3. «Тьма наберется в складки рукава…»
* * * Тьма наберется в складки рукава, нездешний холод просочится в тени невинные; но в тот же самый миг сгустится жизнь в кота или в собаку и замурлычет или заскулит. «Покинутая плоть, скучавшая в стыде…»
* * * Покинутая плоть, скучавшая в стыде, быть не желавшая ни с кем, никем, нигде, в нестриженых ногтях и в каплях слез колючих, — такою я была, не хуже и не лучше. Но девочка-душа в веночке набекрень вдруг за руку взяла и повела с собою, и ночь-дельфиниха взяла под сень, и наделил Господь свободой и судьбою, и чаю налила соседка в час ночной, и добрый человек, меня в зрачки впустивший, работу завершил — и сделал новой мной то существо, ту тень, тот бедный образ бывший. «Прикипая великой тоскою к дворам…»

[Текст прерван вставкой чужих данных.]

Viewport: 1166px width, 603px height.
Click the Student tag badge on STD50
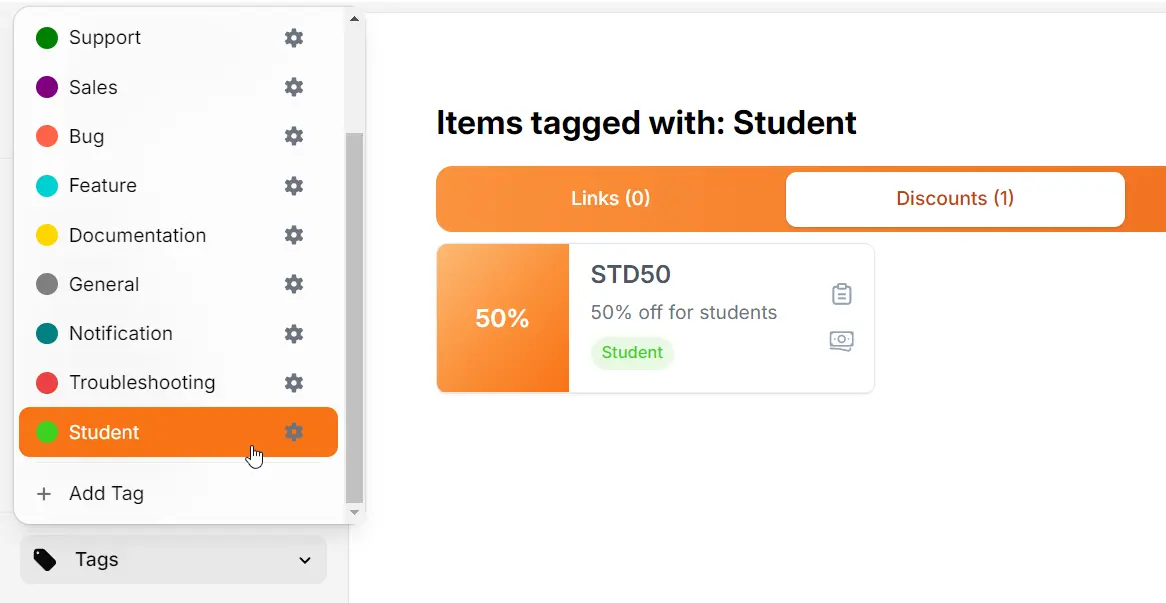click(632, 353)
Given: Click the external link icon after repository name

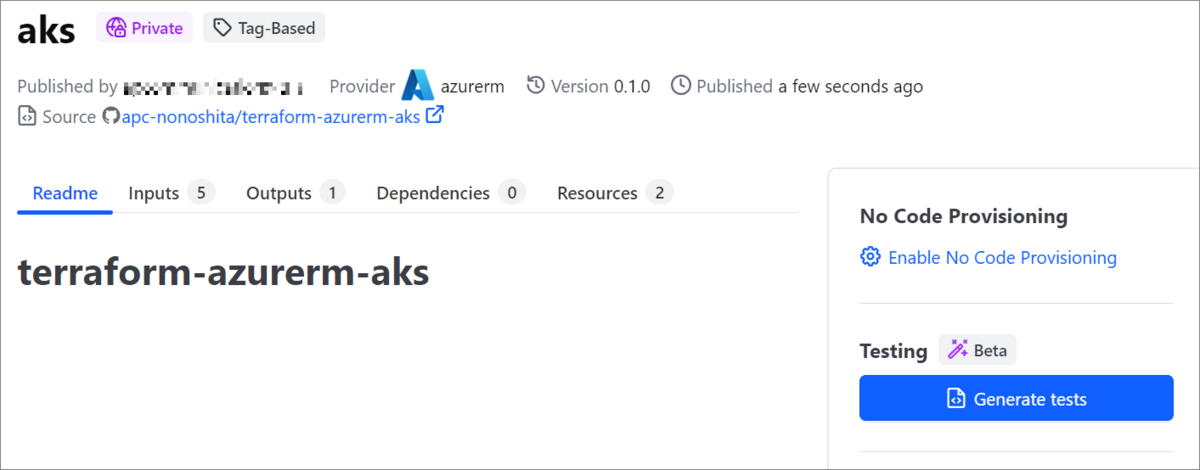Looking at the screenshot, I should [435, 116].
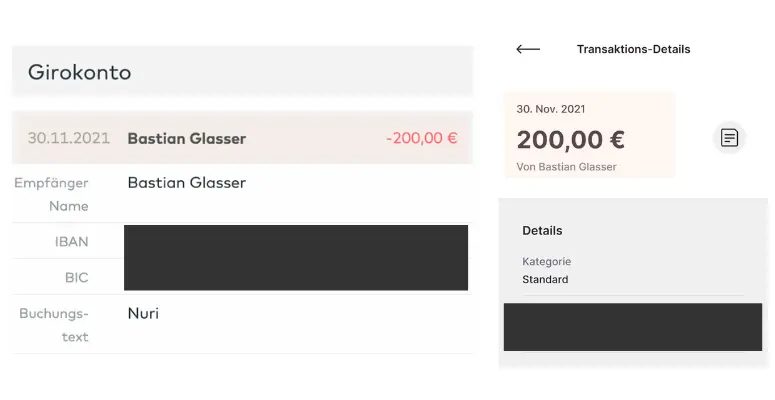The height and width of the screenshot is (400, 775).
Task: Select the Girokonto header
Action: coord(80,72)
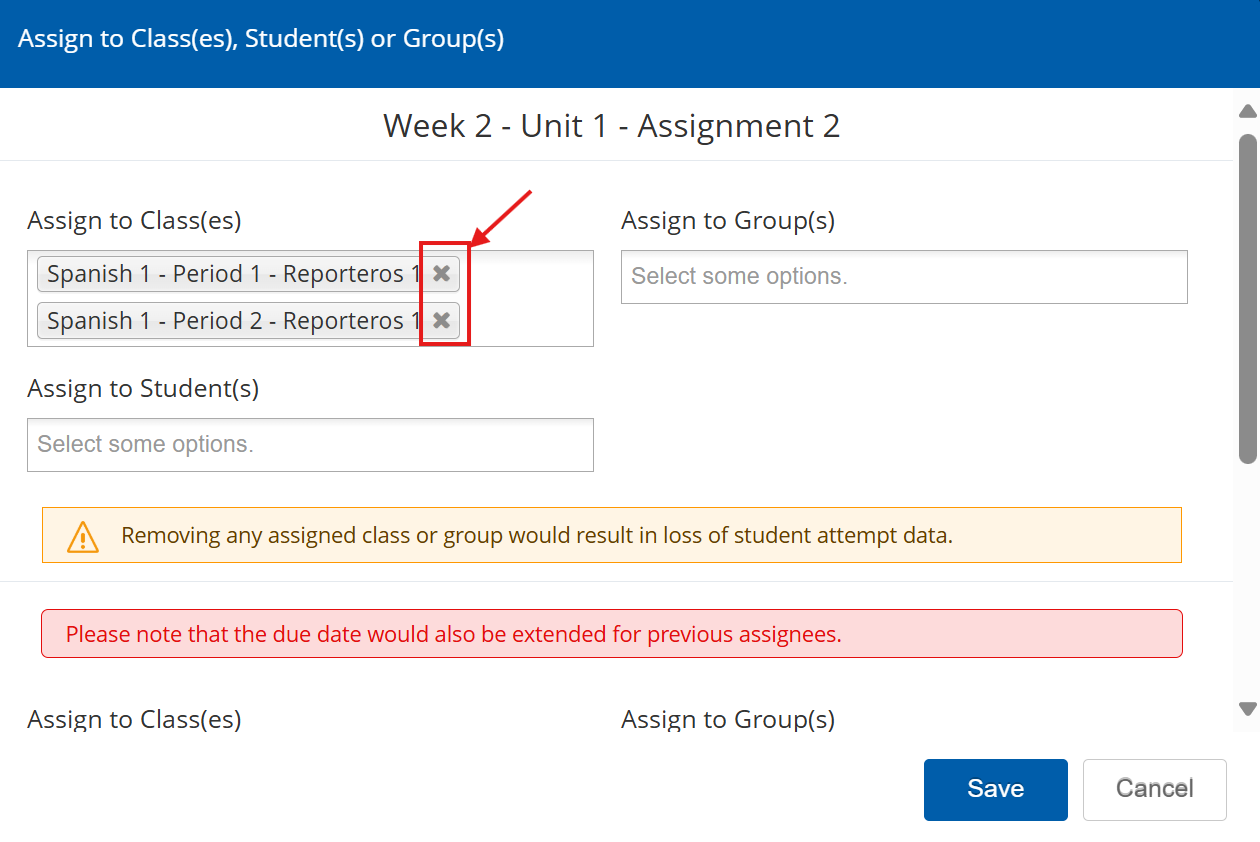Viewport: 1260px width, 842px height.
Task: Click the red due date extension notice
Action: (453, 634)
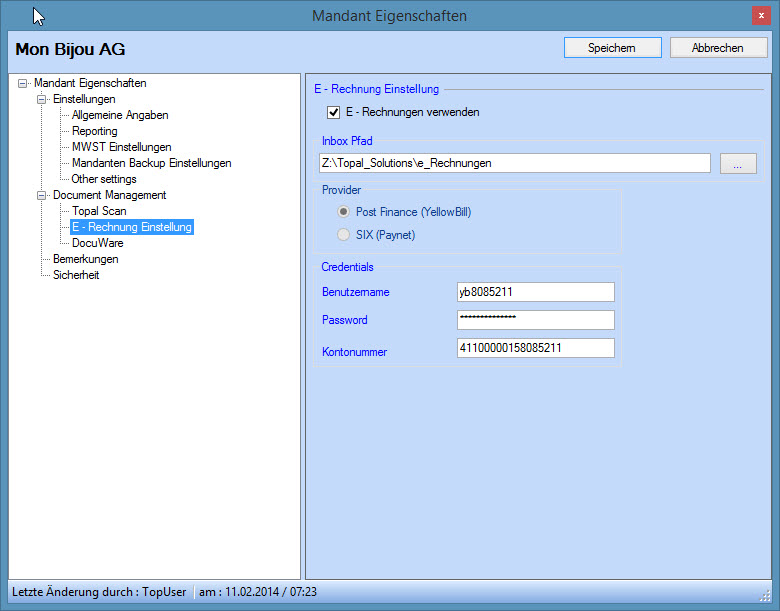Screen dimensions: 780x611
Task: Select Reporting in the tree
Action: pyautogui.click(x=94, y=131)
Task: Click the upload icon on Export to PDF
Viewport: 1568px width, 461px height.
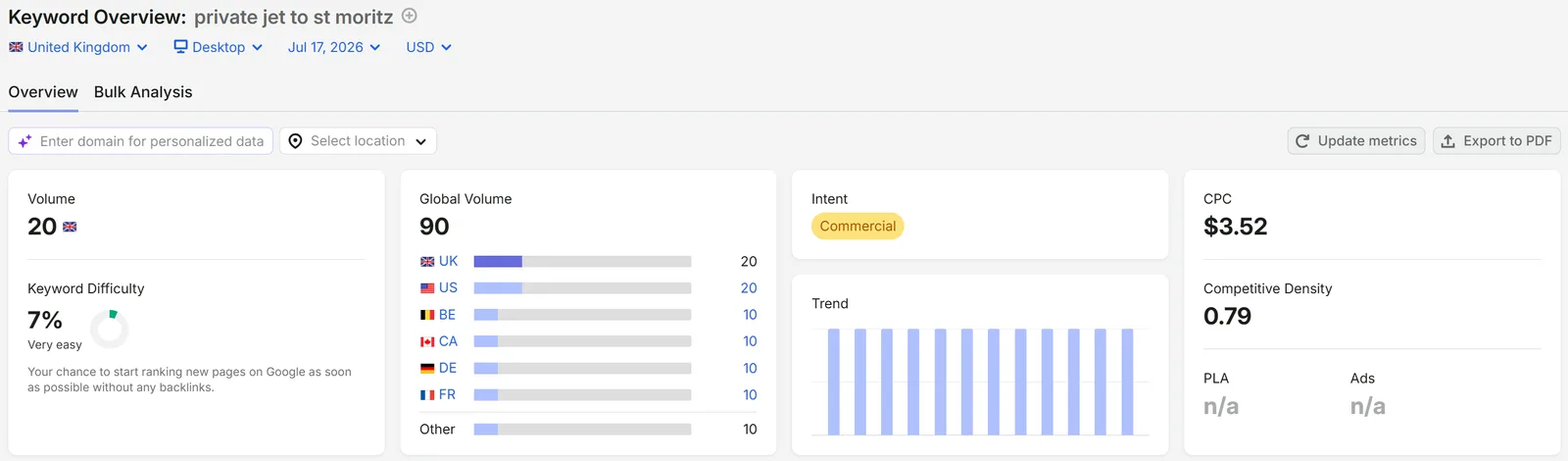Action: tap(1447, 141)
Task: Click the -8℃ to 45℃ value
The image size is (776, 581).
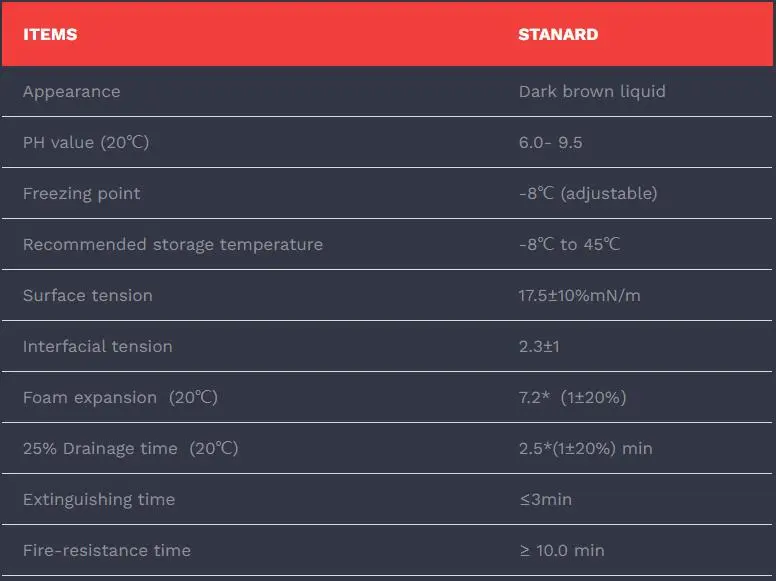Action: point(570,244)

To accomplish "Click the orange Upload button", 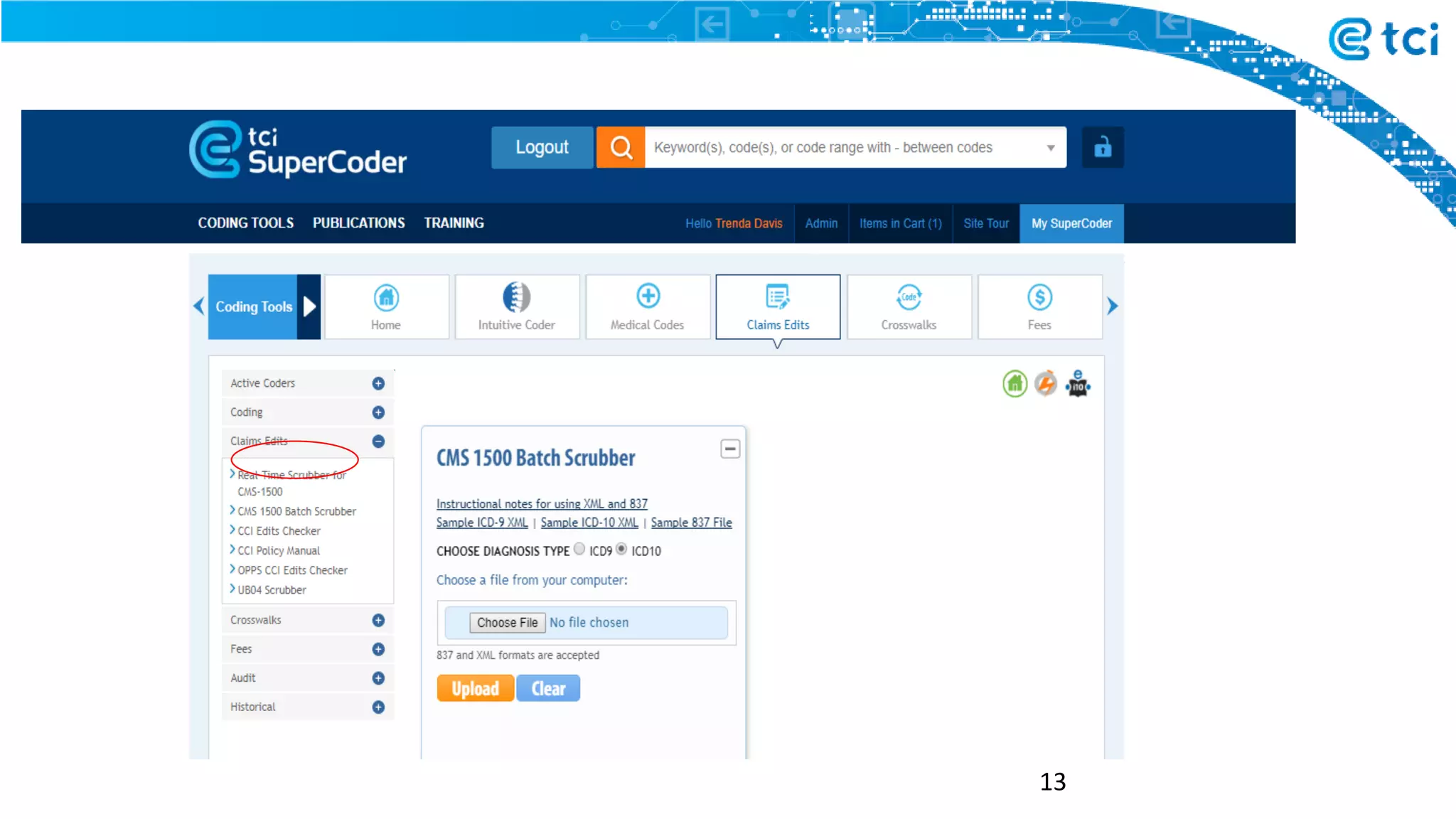I will (x=475, y=688).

* * * Прикипая великой тоскою к дворам, грудам ящиков леших, помойкам гниющим, я хочу вам сказать, что коричневым старым дверям, ошалевшим, беспамятным, пьющим, влагу лестниц предбанную в дни, когда всюду пекут пироги, я вполне доверяю, чуть более, чем доверяла Сезаму. И еще я хочу вам сказать, что едва ли поможешь слезами этим спящим, как бревна, ступенькам, что терпят пинки и шаги. А теперь, напоследок, я чуть не забыла, словцо я замолвлю о залитых дикой водою подвалах, где и сухо бывало, и, может быть, всяко бывало; и айда на чердак, где сушили свое бельецо прайды прачек квартирных, где простыни — странницы-тучки, легких перистых ряд, кучевых и крахмальных балет и окно с горизонтом — заплатка, подачка, получка от щедрот городских, от которых вестей нынче нет. «В осенний час едва дышу…»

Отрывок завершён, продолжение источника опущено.